▼
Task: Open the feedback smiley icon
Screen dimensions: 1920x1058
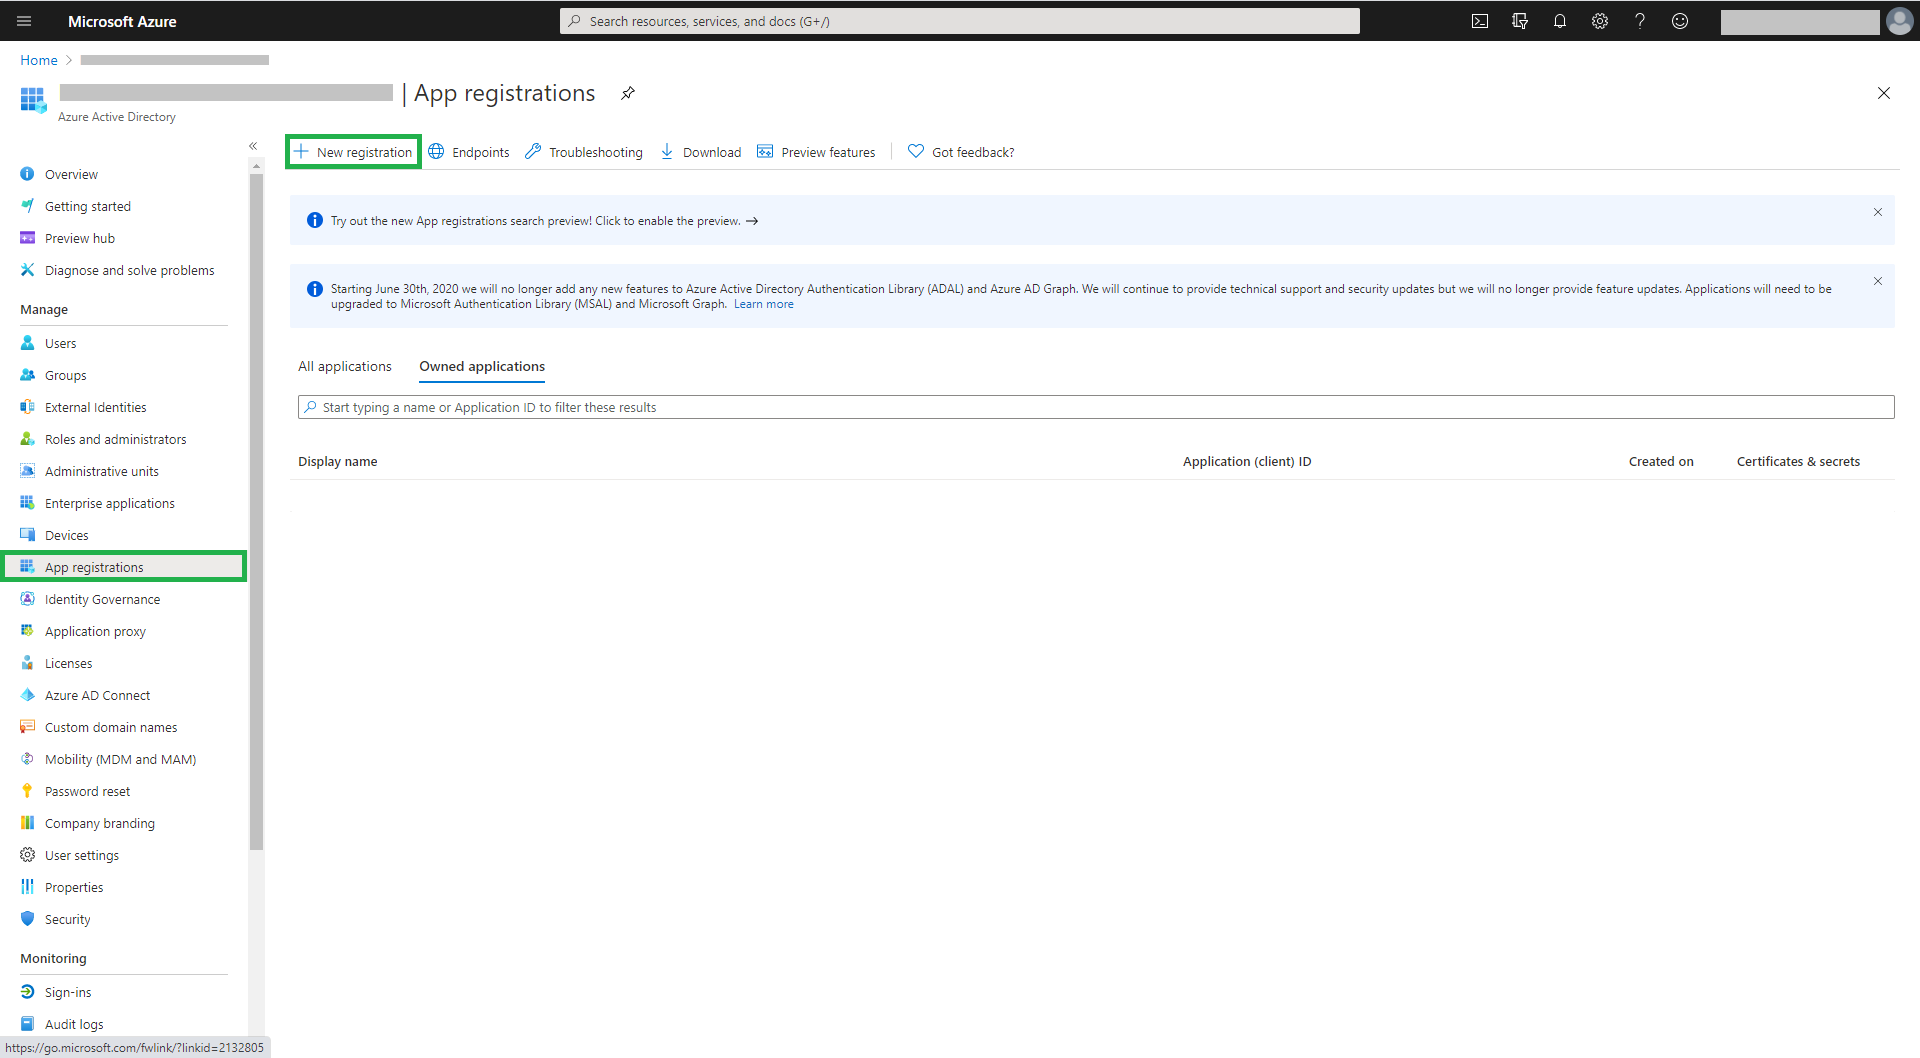Action: coord(1680,21)

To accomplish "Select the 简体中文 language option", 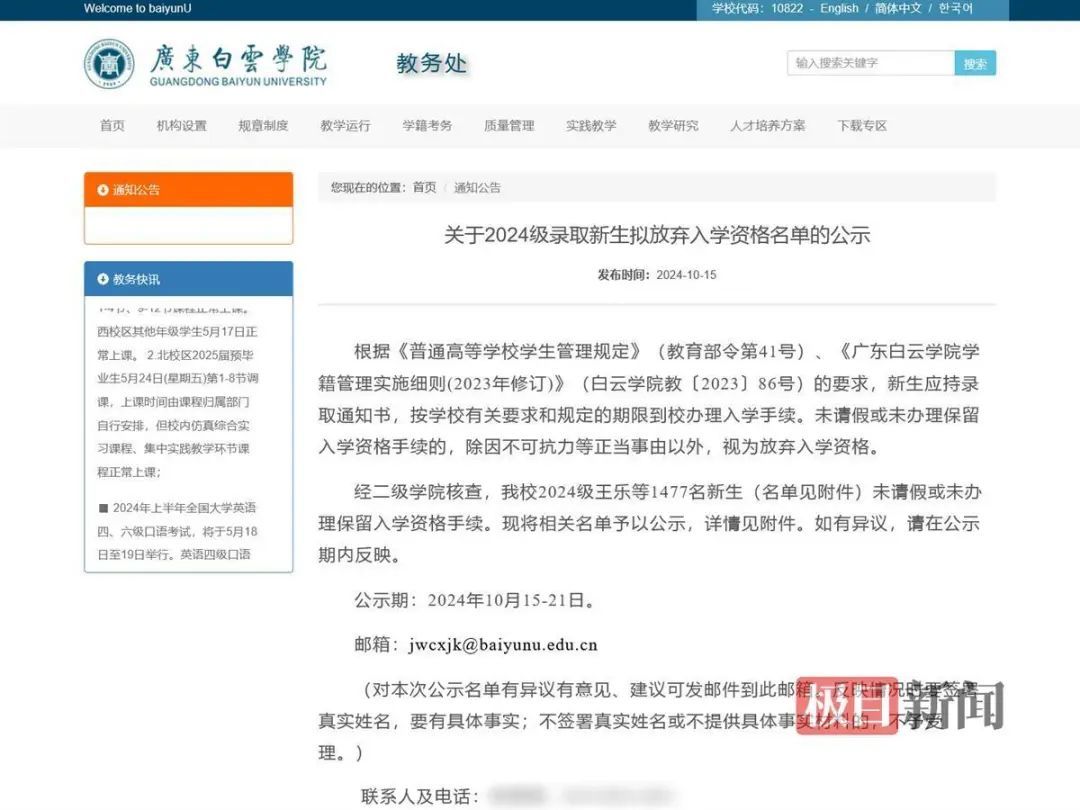I will coord(900,8).
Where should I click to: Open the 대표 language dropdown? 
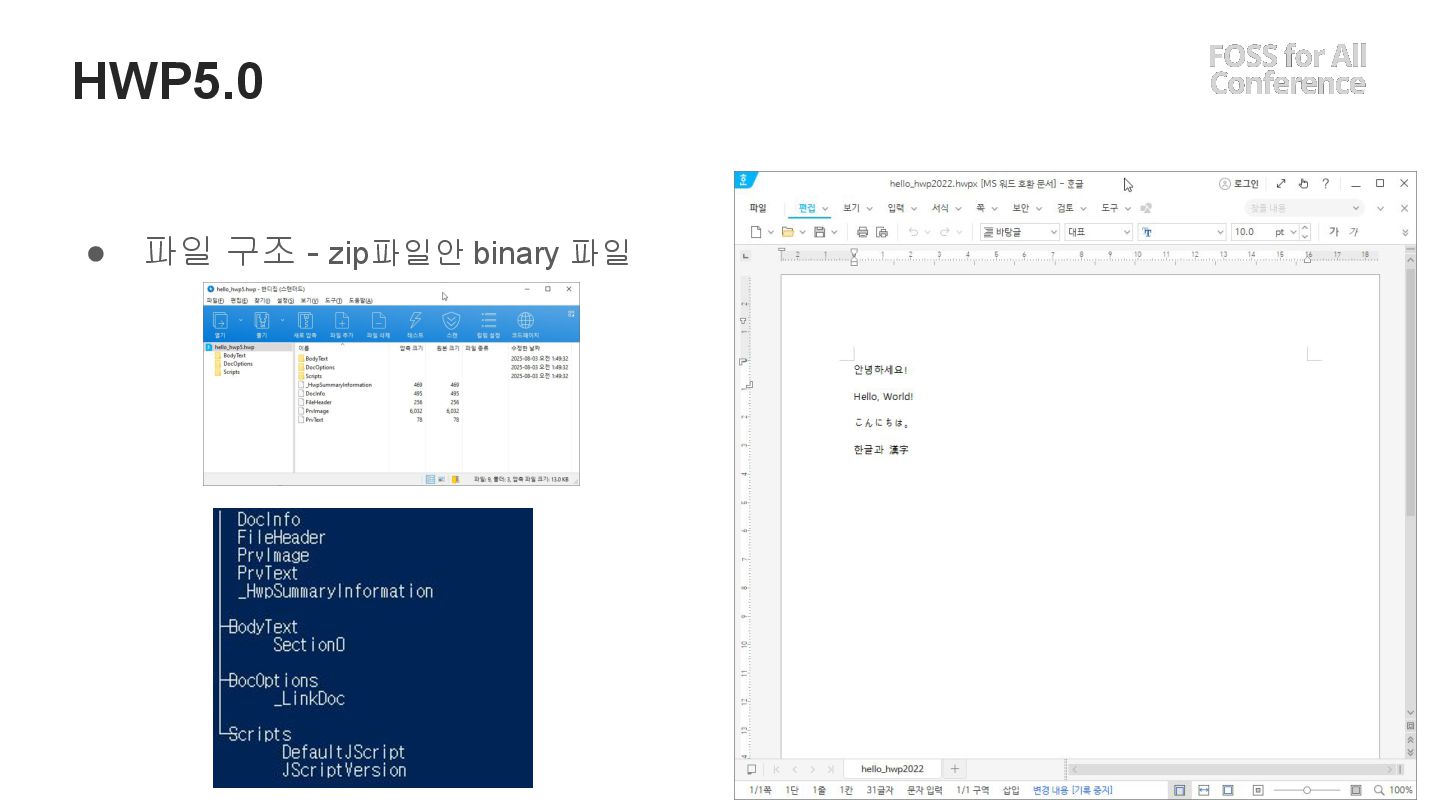[1098, 232]
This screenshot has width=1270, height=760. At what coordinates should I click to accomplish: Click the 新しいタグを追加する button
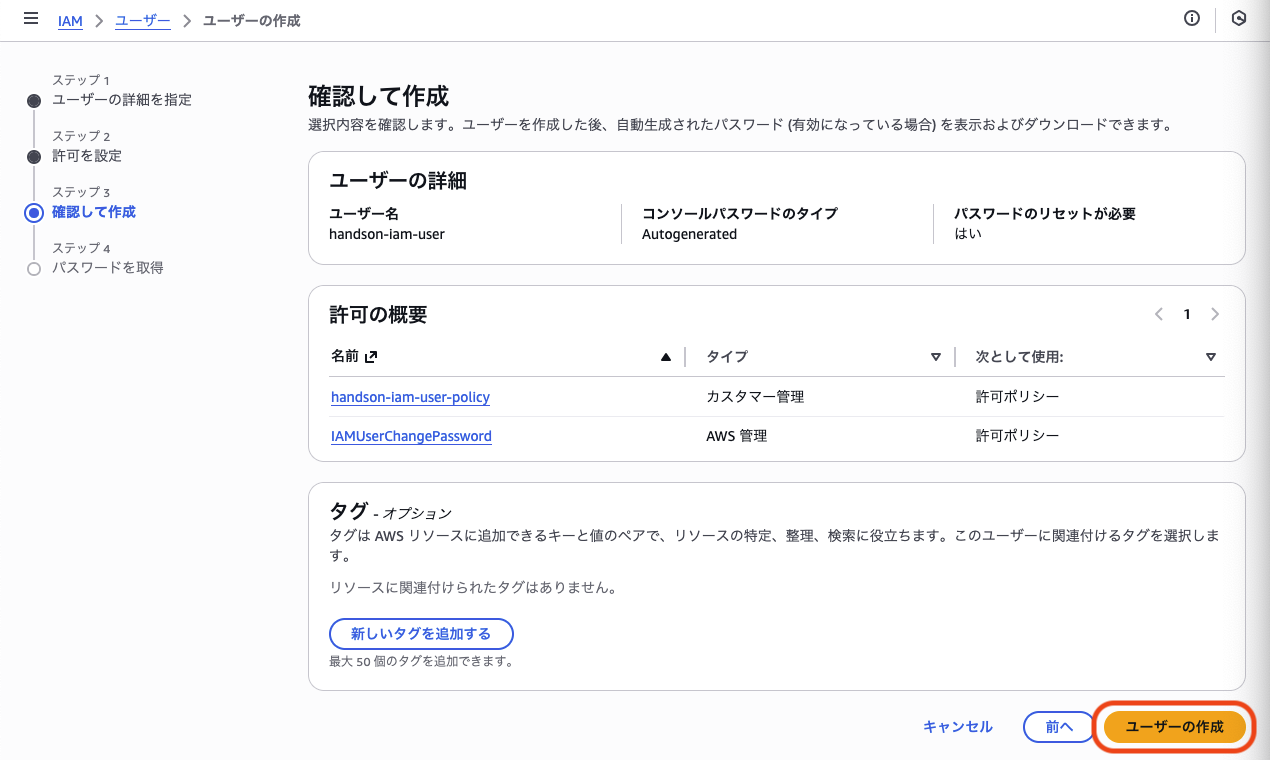tap(420, 633)
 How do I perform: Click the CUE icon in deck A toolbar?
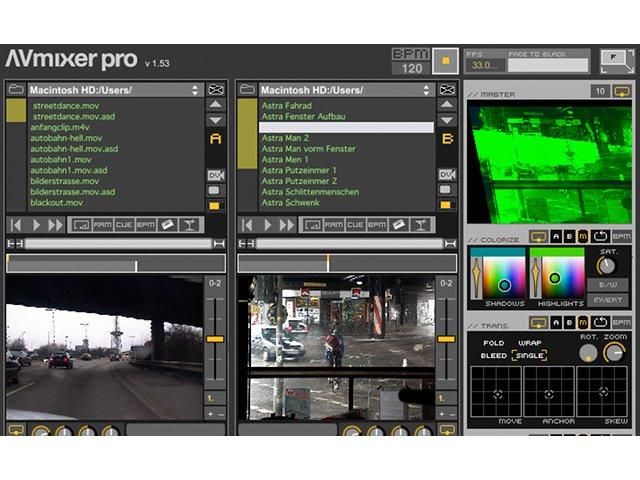(x=124, y=225)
▲
Please retype, exactly as they appear, the lines from the one with "How do I perform: Click" through the final line of the material, both included, and drop any pictures.

> OUTPUT OF THE TASK:
 How do I perform: Click the CUE icon in deck A toolbar?
(x=124, y=225)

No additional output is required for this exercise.